His smile widened in the moonlight. “Miss Feathers, I never do the ordinary. But do not think I will risk my neck for you or your cause. I am fighting for enough already.”

“Of course.” She remained quiet after that, partially because the wind picked up and was whipping their words away.

“Do you work for Phillip?” she finally asked. “Did you tell him you knew where I was?”

“Aye. To everything,” he answered honestly. “I did not know you were married to him.”

She had told him some things about her life with Phillip on the way. She wanted him to know what she was facing when he brought her back.

God help her, she wasstillmarried to Phillip! Waves of panic and fear threatened to drown her, engulf her in hopelessness.

Was Elias safe? What if he no longer had a father? Elias could be an orphan. She would take him, become his mother and tell him all about his father.

William. Nicholas. He couldn’t be dead. Not when they were just finding each other again. She loved him and she ached to tell him. He couldn’t be dead and Phillip, alive.

“Come, let us speak in your tent.” He stood up and invited her inside.

She didn’t know him. She didn’t want to be alone with him. She didn’t want to put him to sleep and face his men in the morning without his protection. Their eyes had strayed many times to the woman entering their company. They were hungry to devour her. She could feel it any time one of them was in her sight. She could run, but how far would she get before she froze to death?

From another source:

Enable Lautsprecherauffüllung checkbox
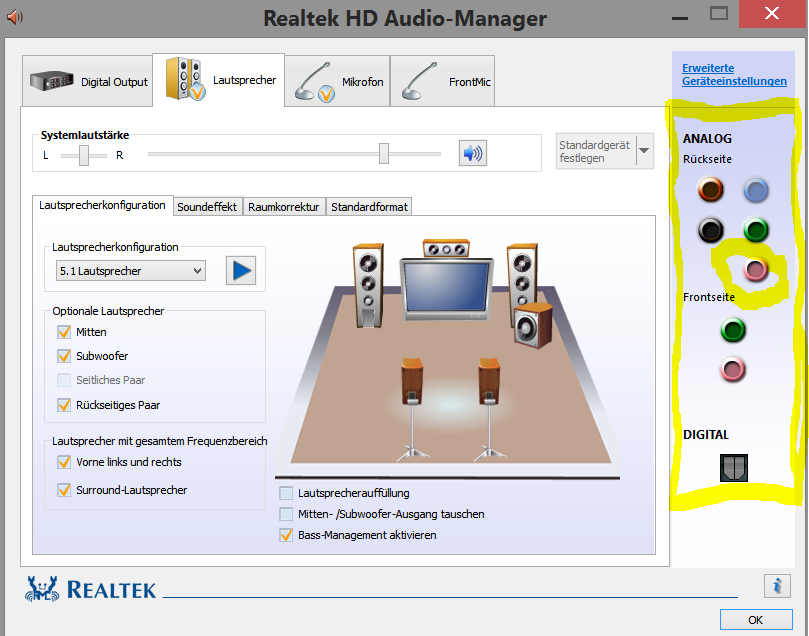 click(x=287, y=493)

With no other option, she went when he commanded and followed him into the tent, her fangs ready.

“Was the governor a difficult man to love?” he asked when they were inside. He set his lantern down in the center of the space and sat down on one of the loose cushions covering another corner. “Was he unfaithful?”

She looked around for another cushion to sit. He tossed her one of his. “He was impossible to love,” she told him as she sat. “For me at least.”

“Did he beat you?” he asked in a softer tone.

She looked away and heard him swear under his breath. “All right,” he agreed, “we will figure something out.”